Please copy, word for word, the line holding "Instruction: Tap the Нашли дешевле? link" and each line that follows it through the end of the entries, omitting any pictures.

[PROVIDED RECORDS]

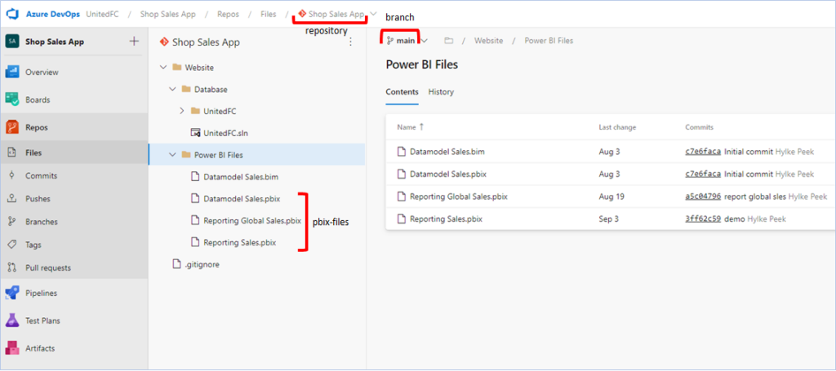Click the root folder icon in the path
836x371 pixels.
coord(448,41)
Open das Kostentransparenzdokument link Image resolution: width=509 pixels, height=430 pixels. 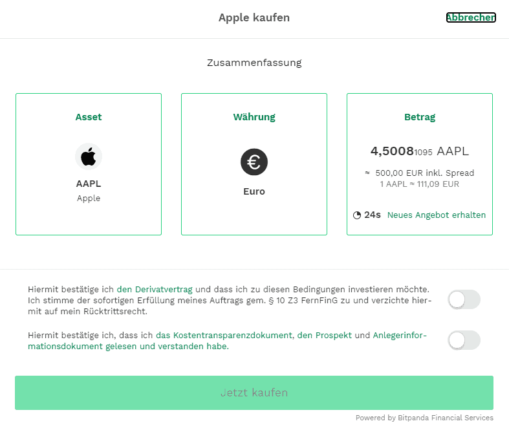pos(224,335)
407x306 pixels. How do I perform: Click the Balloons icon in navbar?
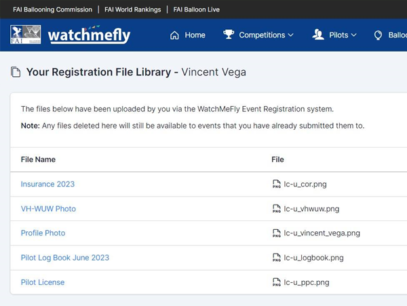pos(379,35)
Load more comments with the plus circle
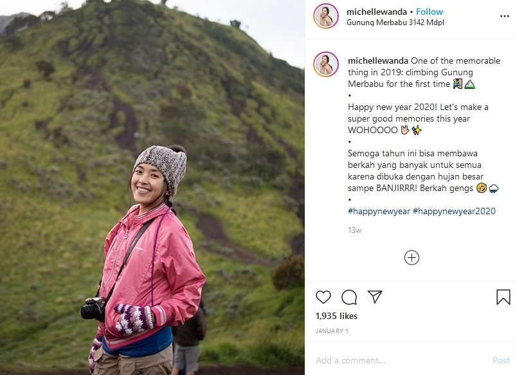Image resolution: width=515 pixels, height=375 pixels. (411, 258)
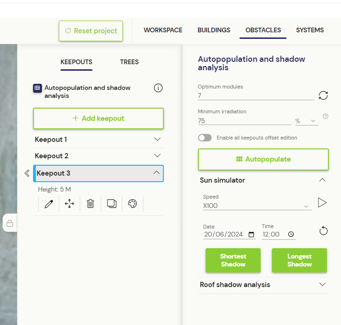The width and height of the screenshot is (341, 325).
Task: Click the Add keepout button
Action: [x=98, y=118]
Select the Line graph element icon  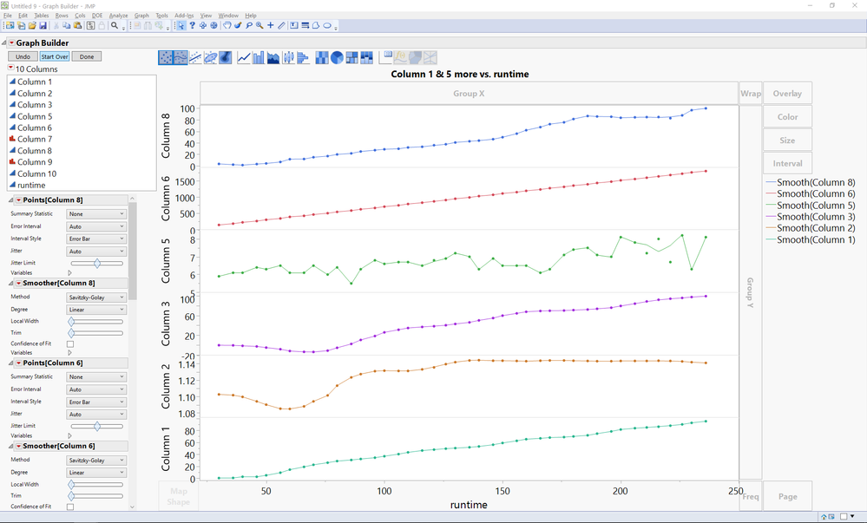243,56
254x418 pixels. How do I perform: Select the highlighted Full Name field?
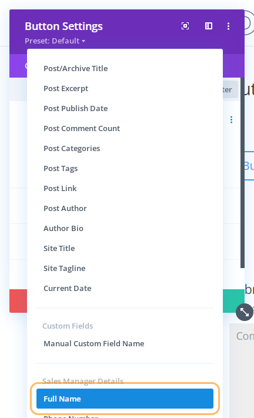(x=125, y=399)
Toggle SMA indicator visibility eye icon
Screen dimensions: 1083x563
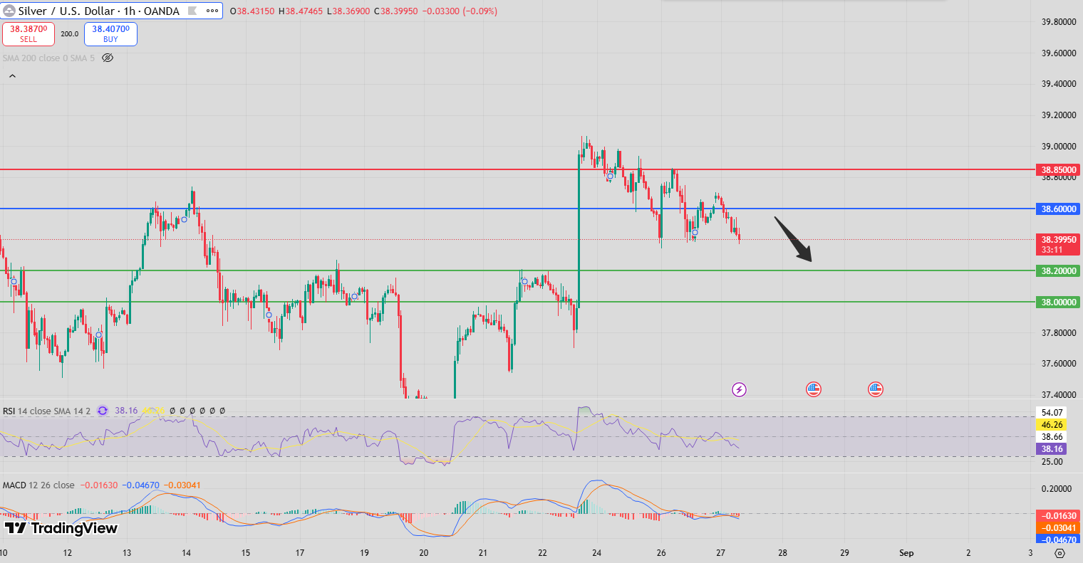pos(108,58)
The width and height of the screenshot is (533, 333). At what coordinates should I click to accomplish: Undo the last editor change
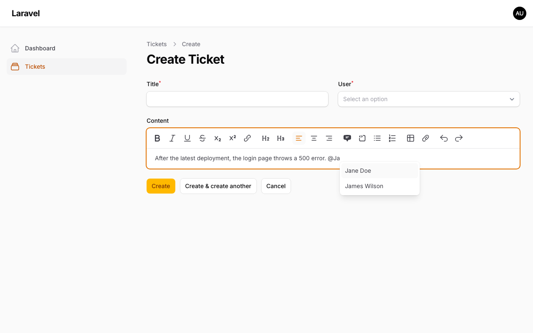pyautogui.click(x=443, y=138)
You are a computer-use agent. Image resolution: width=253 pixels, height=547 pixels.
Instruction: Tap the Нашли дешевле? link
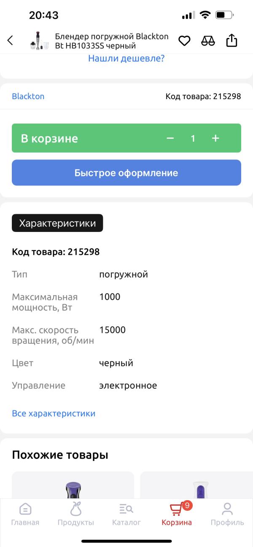point(126,59)
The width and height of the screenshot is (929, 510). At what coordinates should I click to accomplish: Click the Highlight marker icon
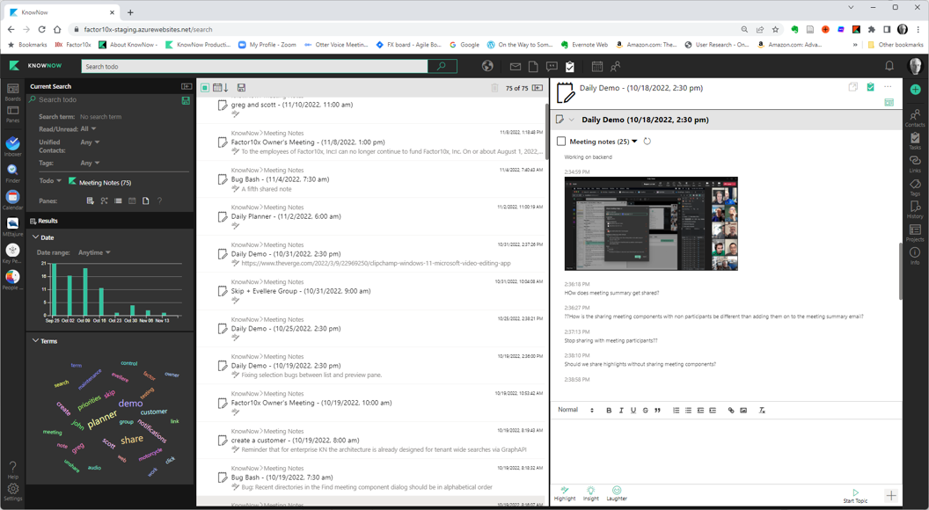click(565, 491)
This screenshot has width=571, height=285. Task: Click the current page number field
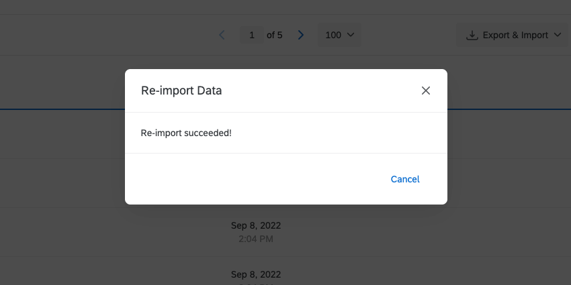[x=252, y=35]
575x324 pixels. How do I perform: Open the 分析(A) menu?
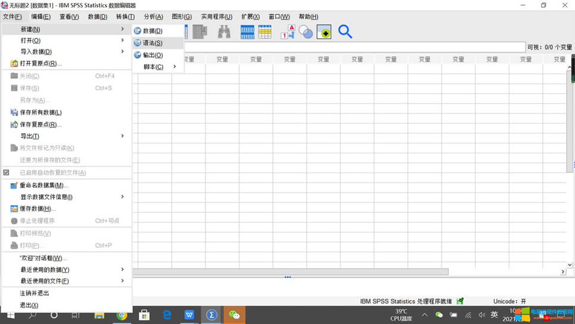point(153,17)
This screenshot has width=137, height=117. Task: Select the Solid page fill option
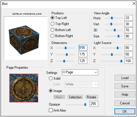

[/PROVIDED RECORDS]

EXERCISE ANSWER:
Instruction: Tap the Нашли дешевле? link
point(126,59)
The width and height of the screenshot is (929, 510). At what coordinates should I click to accomplish: Click the Highlight marker icon
click(565, 491)
This screenshot has width=571, height=285. Task: Click the current page number field
[x=252, y=35]
575x324 pixels. How do I perform: Open the 分析(A) menu?
point(153,17)
This screenshot has width=137, height=117. Task: Select the Solid page fill option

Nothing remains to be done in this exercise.